One morning, well before eight, Claudette in her flowered hat, apron and Wellingtons and carrying a long stick, arrived on our porch. Flushed with excitement she opened her carrier bag to show us a dozen or so brownish-orange tops with thick white stalks which broadened at the base. Some six inches across, others no bigger than her thumb, she took each one out as
tenderly as though it were alive, laying them on the well cover before sitting down to drink coffee. She admitted that it was the fascination of finding, even more than the eating of these white fleshed edible toadstools that obsessed her. ‘
C’est la passion
,’ she laughed.

Normally too busy to take even an afternoon off, once the
cèpes
had begun she neglected the farm and spent hours in the woods. ‘
Elle est toujours comme ça
,’ said Raymond in apparent indulgence, except that his passion is eating them. We were invited to try them, a whole dish full, freshly picked and cooked crisp. ‘
Sentez, sentez
,’ said Raymond, in a kind of ecstasy. ‘When they are cooking they perfume the whole house.’ I really felt quite guilty. They were perfectly edible but, try as I might, their appeal was lost on me. ‘
Oh, c’est une question d’habitude
,’ he said kindly.

The excitement of finding them was something I could understand. Into a soft, humid world of dappled light and shadows, the very concentration of looking, adjusting one’s eyes to each patch of patterned ground, turning the leaves gently with a stick and circling round and round, anxious not to miss an inch, was mesmeric.

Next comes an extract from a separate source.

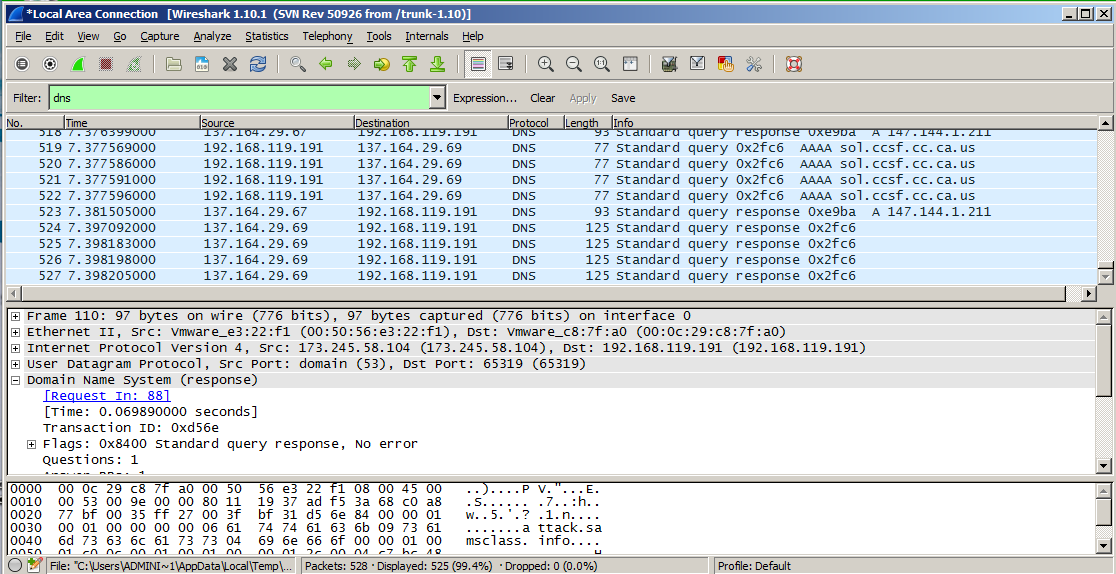Open a capture file
Screen dimensions: 1116x574
click(174, 65)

The wood was full of fungi, underfoot and hanging like thick, leathery lips from the trunks of the trees, but, by now, we knew what we were looking for. Each worked in their own small section but at the first cry we would converge for the
cèpes
were always in a
cluster, some clearly visible above ground, others just the faintest concavity beneath the thick carpet of leaves. We pulled them gently and then tried to remember the exact location, for tomorrow there would be more – if we managed to get there first.

With no arduous preparation of the ground, no expensive fertilisers or seed, no watering or weeding, I could understand the fascination of such a harvest for the farmer. It was a gift from the gods and that year was especially bountiful. Grandpa returned one morning with several kilos and refused to tell anyone where he had found them.

The biggest joke in the neighbourhood was old M. Boulloner, a retired Parisien, not the most popular person in our village. Each day he would bump slowly up the track to the woods in his red car. On one occasion he couldn’t find the way out of the wood and had to be rescued. Each evening he would return with a bulging carrier bag which, wisely, he would take down to the farm for Raymond to check. With cries of ‘
Mauvais, mauvais
,’ Raymond would reject one after the other until poor M. Boulloner was lucky to be left with one miserable mushroom for his evening omelette. Sadly, his smart city cap on his head and his sleek little dachshund at his heels, he would plod out to the car.